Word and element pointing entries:
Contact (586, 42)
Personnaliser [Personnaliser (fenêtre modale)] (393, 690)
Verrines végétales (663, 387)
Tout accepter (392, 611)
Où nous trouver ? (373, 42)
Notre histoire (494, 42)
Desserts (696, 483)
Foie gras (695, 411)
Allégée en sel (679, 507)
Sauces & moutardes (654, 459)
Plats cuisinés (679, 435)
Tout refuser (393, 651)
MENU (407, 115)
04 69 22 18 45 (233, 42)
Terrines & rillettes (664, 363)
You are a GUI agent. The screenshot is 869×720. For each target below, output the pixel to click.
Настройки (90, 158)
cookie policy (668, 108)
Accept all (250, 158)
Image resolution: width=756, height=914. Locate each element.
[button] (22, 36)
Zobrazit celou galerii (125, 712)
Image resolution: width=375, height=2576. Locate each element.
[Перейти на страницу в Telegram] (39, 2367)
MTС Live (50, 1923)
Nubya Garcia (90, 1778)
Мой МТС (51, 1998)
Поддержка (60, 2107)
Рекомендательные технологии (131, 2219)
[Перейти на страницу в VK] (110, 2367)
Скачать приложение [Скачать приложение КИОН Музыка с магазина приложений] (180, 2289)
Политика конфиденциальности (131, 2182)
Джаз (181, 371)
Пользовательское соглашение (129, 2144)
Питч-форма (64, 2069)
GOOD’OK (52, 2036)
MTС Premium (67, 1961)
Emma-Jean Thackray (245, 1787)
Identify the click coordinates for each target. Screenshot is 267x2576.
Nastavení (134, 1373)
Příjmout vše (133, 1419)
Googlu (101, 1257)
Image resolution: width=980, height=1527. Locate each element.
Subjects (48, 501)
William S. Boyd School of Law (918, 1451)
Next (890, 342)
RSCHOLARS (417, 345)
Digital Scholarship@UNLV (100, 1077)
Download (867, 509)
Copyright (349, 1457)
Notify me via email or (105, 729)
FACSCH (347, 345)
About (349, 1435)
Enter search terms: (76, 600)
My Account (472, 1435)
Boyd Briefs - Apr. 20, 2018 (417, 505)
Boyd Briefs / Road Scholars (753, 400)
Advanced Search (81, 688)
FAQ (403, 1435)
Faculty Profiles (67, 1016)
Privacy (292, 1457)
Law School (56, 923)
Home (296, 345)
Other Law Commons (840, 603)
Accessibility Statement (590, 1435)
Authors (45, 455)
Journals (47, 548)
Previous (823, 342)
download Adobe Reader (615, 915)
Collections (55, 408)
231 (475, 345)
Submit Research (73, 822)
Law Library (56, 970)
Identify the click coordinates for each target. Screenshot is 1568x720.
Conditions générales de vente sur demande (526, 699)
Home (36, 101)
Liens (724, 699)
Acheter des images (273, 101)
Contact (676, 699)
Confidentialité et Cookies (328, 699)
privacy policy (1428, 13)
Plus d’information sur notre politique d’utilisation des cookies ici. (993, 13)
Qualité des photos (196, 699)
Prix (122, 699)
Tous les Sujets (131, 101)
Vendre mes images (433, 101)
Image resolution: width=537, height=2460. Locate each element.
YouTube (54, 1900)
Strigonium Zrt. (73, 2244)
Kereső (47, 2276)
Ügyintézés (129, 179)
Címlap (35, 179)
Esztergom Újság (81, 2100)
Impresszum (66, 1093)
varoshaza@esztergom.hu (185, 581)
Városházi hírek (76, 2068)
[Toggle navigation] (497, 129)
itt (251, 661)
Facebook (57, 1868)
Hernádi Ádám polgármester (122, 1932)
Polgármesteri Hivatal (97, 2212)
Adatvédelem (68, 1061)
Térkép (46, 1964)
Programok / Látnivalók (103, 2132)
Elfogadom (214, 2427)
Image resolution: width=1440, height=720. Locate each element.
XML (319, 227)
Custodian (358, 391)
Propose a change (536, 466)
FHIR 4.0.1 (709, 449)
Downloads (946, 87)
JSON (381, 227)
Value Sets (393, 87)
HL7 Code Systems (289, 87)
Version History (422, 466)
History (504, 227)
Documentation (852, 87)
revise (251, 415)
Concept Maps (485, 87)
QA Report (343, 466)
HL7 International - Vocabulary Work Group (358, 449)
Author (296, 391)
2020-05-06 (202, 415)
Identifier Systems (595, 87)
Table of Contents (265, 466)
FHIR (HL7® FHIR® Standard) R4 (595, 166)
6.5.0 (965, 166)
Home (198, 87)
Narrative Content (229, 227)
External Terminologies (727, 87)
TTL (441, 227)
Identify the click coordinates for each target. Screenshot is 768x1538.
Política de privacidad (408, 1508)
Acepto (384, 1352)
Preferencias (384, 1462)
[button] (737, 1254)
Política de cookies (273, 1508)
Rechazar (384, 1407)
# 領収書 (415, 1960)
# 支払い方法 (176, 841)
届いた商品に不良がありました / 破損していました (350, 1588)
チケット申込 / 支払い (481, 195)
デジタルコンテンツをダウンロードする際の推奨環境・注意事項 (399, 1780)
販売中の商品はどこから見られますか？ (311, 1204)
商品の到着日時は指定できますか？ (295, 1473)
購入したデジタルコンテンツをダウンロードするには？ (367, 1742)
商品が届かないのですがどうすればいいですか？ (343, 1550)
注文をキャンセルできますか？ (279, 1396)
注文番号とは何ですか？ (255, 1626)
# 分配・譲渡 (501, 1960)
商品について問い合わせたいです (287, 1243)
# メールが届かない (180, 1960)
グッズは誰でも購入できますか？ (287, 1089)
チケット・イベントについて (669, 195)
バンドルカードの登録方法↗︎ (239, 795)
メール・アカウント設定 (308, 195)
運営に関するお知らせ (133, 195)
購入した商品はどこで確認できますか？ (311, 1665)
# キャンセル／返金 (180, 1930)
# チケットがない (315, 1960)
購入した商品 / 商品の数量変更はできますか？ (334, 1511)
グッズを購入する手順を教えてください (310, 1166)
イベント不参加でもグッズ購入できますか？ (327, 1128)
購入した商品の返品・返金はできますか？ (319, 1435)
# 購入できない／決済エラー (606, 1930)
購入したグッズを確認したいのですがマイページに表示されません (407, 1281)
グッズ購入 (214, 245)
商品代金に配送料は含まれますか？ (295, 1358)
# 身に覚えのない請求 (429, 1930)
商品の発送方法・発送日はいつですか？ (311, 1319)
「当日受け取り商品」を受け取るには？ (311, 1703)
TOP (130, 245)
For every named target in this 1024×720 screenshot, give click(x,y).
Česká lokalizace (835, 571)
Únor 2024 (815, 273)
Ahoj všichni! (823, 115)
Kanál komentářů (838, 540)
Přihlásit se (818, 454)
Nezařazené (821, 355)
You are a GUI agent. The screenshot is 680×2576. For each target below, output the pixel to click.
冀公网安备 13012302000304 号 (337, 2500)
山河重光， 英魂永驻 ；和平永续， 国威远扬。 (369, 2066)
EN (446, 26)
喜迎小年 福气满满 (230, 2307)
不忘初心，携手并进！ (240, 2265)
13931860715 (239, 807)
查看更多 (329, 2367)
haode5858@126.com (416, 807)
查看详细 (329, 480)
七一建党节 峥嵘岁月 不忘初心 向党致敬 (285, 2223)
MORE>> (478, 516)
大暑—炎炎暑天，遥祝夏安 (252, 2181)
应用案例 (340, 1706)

_EXERCISE DETAILS:_ Rename "Boyd Briefs" to "Boyd Bulletin" everywhere in the data above. Reproduce all other lines unchanged.

_THE RESPONSE:_
Contact (586, 42)
Personnaliser [Personnaliser (fenêtre modale)] (393, 690)
Verrines végétales (663, 387)
Tout accepter (392, 611)
Où nous trouver ? (373, 42)
Notre histoire (494, 42)
Desserts (696, 483)
Foie gras (695, 411)
Allégée en sel (679, 507)
Sauces & moutardes (654, 459)
Plats cuisinés (679, 435)
Tout refuser (393, 651)
MENU (407, 115)
04 69 22 18 45 (233, 42)
Terrines & rillettes (664, 363)
You are a GUI agent. The screenshot is 869×720. For each target below, output the pixel to click.
Настройки (90, 158)
cookie policy (668, 108)
Accept all (250, 158)
Image resolution: width=756, height=914. Locate each element.
[button] (22, 36)
Zobrazit celou galerii (125, 712)
Image resolution: width=375, height=2576. Locate each element.
[Перейти на страницу в Telegram] (39, 2367)
MTС Live (50, 1923)
Nubya Garcia (90, 1778)
Мой МТС (51, 1998)
Поддержка (60, 2107)
Рекомендательные технологии (131, 2219)
[Перейти на страницу в VK] (110, 2367)
Скачать приложение [Скачать приложение КИОН Музыка с магазина приложений] (180, 2289)
Политика конфиденциальности (131, 2182)
Джаз (181, 371)
Пользовательское соглашение (129, 2144)
Питч-форма (64, 2069)
GOOD’OK (52, 2036)
MTС Premium (67, 1961)
Emma-Jean Thackray (245, 1787)
Identify the click coordinates for each target. Screenshot is 267x2576.
Nastavení (134, 1373)
Příjmout vše (133, 1419)
Googlu (101, 1257)
Image resolution: width=980, height=1527. Locate each element.
Subjects (48, 501)
William S. Boyd School of Law (918, 1451)
Next (890, 342)
RSCHOLARS (417, 345)
Digital Scholarship@UNLV (100, 1077)
Download (867, 509)
Copyright (349, 1457)
Notify me via email or (105, 729)
FACSCH (347, 345)
About (349, 1435)
Enter search terms: (76, 600)
My Account (472, 1435)
Boyd Bulletin - Apr. 20, 2018 (417, 505)
Boyd Bulletin / Road Scholars (753, 400)
Advanced Search (81, 688)
FAQ (403, 1435)
Faculty Profiles (67, 1016)
Privacy (292, 1457)
Law School (56, 923)
Home (296, 345)
Other Law Commons (840, 603)
Accessibility Statement (590, 1435)
Authors (45, 455)
Journals (47, 548)
Previous (823, 342)
download Adobe Reader (615, 915)
Collections (55, 408)
231 (475, 345)
Submit Research (73, 822)
Law Library (56, 970)
Identify the click coordinates for each target. Screenshot is 1568x720.
Conditions générales de vente sur demande (526, 699)
Home (36, 101)
Liens (724, 699)
Acheter des images (273, 101)
Contact (676, 699)
Confidentialité et Cookies (328, 699)
privacy policy (1428, 13)
Plus d’information sur notre politique d’utilisation des cookies ici. (993, 13)
Qualité des photos (196, 699)
Prix (122, 699)
Tous les Sujets (131, 101)
Vendre mes images (433, 101)
Image resolution: width=537, height=2460. Locate each element.
YouTube (54, 1900)
Strigonium Zrt. (73, 2244)
Kereső (47, 2276)
Ügyintézés (129, 179)
Címlap (35, 179)
Esztergom Újság (81, 2100)
Impresszum (66, 1093)
varoshaza@esztergom.hu (185, 581)
Városházi hírek (76, 2068)
[Toggle navigation] (497, 129)
itt (251, 661)
Facebook (57, 1868)
Hernádi Ádám polgármester (122, 1932)
Polgármesteri Hivatal (97, 2212)
Adatvédelem (68, 1061)
Térkép (46, 1964)
Programok / Látnivalók (103, 2132)
Elfogadom (214, 2427)
Image resolution: width=1440, height=720. Locate each element.
XML (319, 227)
Custodian (358, 391)
Propose a change (536, 466)
FHIR 4.0.1 (709, 449)
Downloads (946, 87)
JSON (381, 227)
Value Sets (393, 87)
HL7 Code Systems (289, 87)
Version History (422, 466)
History (504, 227)
Documentation (852, 87)
revise (251, 415)
Concept Maps (485, 87)
QA Report (343, 466)
HL7 International - Vocabulary Work Group (358, 449)
Author (296, 391)
2020-05-06 (202, 415)
Identifier Systems (595, 87)
Table of Contents (265, 466)
FHIR (HL7® FHIR® Standard) R4 (595, 166)
6.5.0 (965, 166)
Home (198, 87)
Narrative Content (229, 227)
External Terminologies (727, 87)
TTL (441, 227)
Identify the click coordinates for each target. Screenshot is 768x1538.
Política de privacidad (408, 1508)
Acepto (384, 1352)
Preferencias (384, 1462)
[button] (737, 1254)
Política de cookies (273, 1508)
Rechazar (384, 1407)
# 領収書 (415, 1960)
# 支払い方法 (176, 841)
届いた商品に不良がありました / 破損していました (350, 1588)
チケット申込 / 支払い (481, 195)
デジタルコンテンツをダウンロードする際の推奨環境・注意事項 (399, 1780)
販売中の商品はどこから見られますか？ (311, 1204)
商品の到着日時は指定できますか？ (295, 1473)
購入したデジタルコンテンツをダウンロードするには？ (367, 1742)
商品が届かないのですがどうすればいいですか？ (343, 1550)
注文をキャンセルできますか？ (279, 1396)
注文番号とは何ですか？ (255, 1626)
# 分配・譲渡 (501, 1960)
商品について問い合わせたいです (287, 1243)
# メールが届かない (180, 1960)
グッズは誰でも購入できますか？ (287, 1089)
チケット・イベントについて (669, 195)
バンドルカードの登録方法↗︎ (239, 795)
メール・アカウント設定 (308, 195)
運営に関するお知らせ (133, 195)
購入した商品はどこで確認できますか？ (311, 1665)
# キャンセル／返金 (180, 1930)
# チケットがない (315, 1960)
購入した商品 / 商品の数量変更はできますか？ (334, 1511)
グッズを購入する手順を教えてください (310, 1166)
イベント不参加でもグッズ購入できますか？ (327, 1128)
購入した商品の返品・返金はできますか？ (319, 1435)
# 購入できない／決済エラー (606, 1930)
購入したグッズを確認したいのですがマイページに表示されません (407, 1281)
グッズ購入 (214, 245)
商品代金に配送料は含まれますか？ (295, 1358)
# 身に覚えのない請求 (429, 1930)
商品の発送方法・発送日はいつですか？ (311, 1319)
「当日受け取り商品」を受け取るには？ (311, 1703)
TOP (130, 245)
For every named target in this 1024×720 screenshot, give click(x,y).
Česká lokalizace (835, 571)
Únor 2024 (815, 273)
Ahoj všichni! (823, 115)
Kanál komentářů (838, 540)
Přihlásit se (818, 454)
Nezařazené (821, 355)
You are a GUI agent. The screenshot is 680×2576. For each target below, output the pixel to click.
冀公网安备 13012302000304 号 (337, 2500)
山河重光， 英魂永驻 ；和平永续， 国威远扬。 (369, 2066)
EN (446, 26)
喜迎小年 福气满满 (230, 2307)
不忘初心，携手并进！ (240, 2265)
13931860715 (239, 807)
查看更多 (329, 2367)
haode5858@126.com (416, 807)
查看详细 (329, 480)
七一建党节 峥嵘岁月 不忘初心 向党致敬 (285, 2223)
MORE>> (478, 516)
大暑—炎炎暑天，遥祝夏安 (252, 2181)
应用案例 (340, 1706)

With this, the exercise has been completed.